Spike in company websites used to host child abuse images
Computer hackers are hiding child sexual abuse images in the websites of unknowing UK businesses, an internet watchdog has warned.
Cyber criminals plant abuse images on innocent business and personal websites in a complex bid to spread malware, software designed to gain access to private computers, the Internet Watch Foundation (IWF) has said.
In one case, a furniture company’s website was hosting images without the knowledge of the business owner or even its customers.
A total of 392 reports of websites hacked to host child sexual abuse content were received by the IWF between June and December last year, compared to zero in the same period the year before.
In addition, the IWF’s confidential hotline for flagging criminal content on the web recorded a 31% surge in the total number of reports of child sex abuse images found online , up from 39,211 in 2012 to 51,186 in 2013.
Emma Hardy, director of external relations, said: “We had barely seen hacked websites hosting child sexual abuse imagery for some time, then last year we experienced a spike in reports.
“It seems that whoever was behind it used this method to distribute malware. In the process, ordinary internet users were confronted with images of children being sexually abused, as well as having their devices infected.
“The folders of images were often placed on legitimate businesses’ websites.
“Those businesses would not have been aware that this had happened.
“The best way to safeguard against this happening is to have good security and tough passwords to prevent someone from hacking into the administration side of a website.”
Hacking innocent websites to host child abuse images has has not been seen in widespread use since 2010, the IWF annual report said.
Internet users unwittingly open the illegal imagery when clicking on videos on legitimate adult porn websites, the IWF said.
As well opening the images, this triggers a download of a so-called Trojan programme, allowing hackers to access the user’s machine.

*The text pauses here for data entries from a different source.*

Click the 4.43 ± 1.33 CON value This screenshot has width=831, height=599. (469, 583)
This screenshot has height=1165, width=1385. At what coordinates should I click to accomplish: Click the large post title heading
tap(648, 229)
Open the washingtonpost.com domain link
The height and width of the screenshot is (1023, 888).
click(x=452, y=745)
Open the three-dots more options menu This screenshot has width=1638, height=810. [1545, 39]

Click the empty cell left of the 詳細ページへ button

Unwitting victims are then unlikely to report the malware attack for fear of reprisals over the child abuse images downloaded on to their computer, the IWF said.
The rise in the number of UK businesses’ websites hacked to host folders of child sexual abuse images was behind a rise in the number of UK- hosted images, from 73 webpages in 2012 to 92 webpages in 2013.
In its report, the IWF said: “The specific nature of the content on these adult websites, which often featured mature adult actors, is such that it is exceptionally unlikely that those who are being exposed to the child sexual abuse images were seeking them.”
“The evidence uncovered during the course of researching this trend suggests that the sites have been hacked predominantly for the purposes of distributing the malware – possibly as a means of marketing “hacking as a service” – and not for the specific purpose of distributing the child sexual abuse content,” the report added.
Elsewhere, the IWF identified 13,182 webpages containing child sexual abuse imagery in 2013, up from 9,696 the previous year
More than half – or 51% – showed the rape or sexual torture of a child or children, while more than 80% were of victims aged 10 or under.
Girls were victims in the majority of cases, 76%, while 10% were boys and 9% showed both genders.
Nearly a quarter – or 24% – of images and videos were sold on a commercial basis.
Most images and videos were hosted in North America – 54% – due to the technology available, while 43% were hosted in Europe, including Russia.
However, t he UK still leads the world at removing criminal imagery – less than 1% of all child sexual abuse images and videos identified were hosted in the UK.
Writing in the report, Prime Minister David Cameron said: “”This has been a hugely important year for child safety online and the IWF have played a vital role in progress made.
“Thanks to the efforts of the IWF and their close working with industry and the National Crime Agency, we have seen more sites identified and more pages removed, helping to protect more children from this appalling crime.
“Over the coming months, with their beefed up team of analysts and new proactive role in seeking out these webpages, the IWF will be able to track down and remove even more of these horrific sites.
“Through its important work, the IWF is helping the UK lead the global fight against child abuse images online.”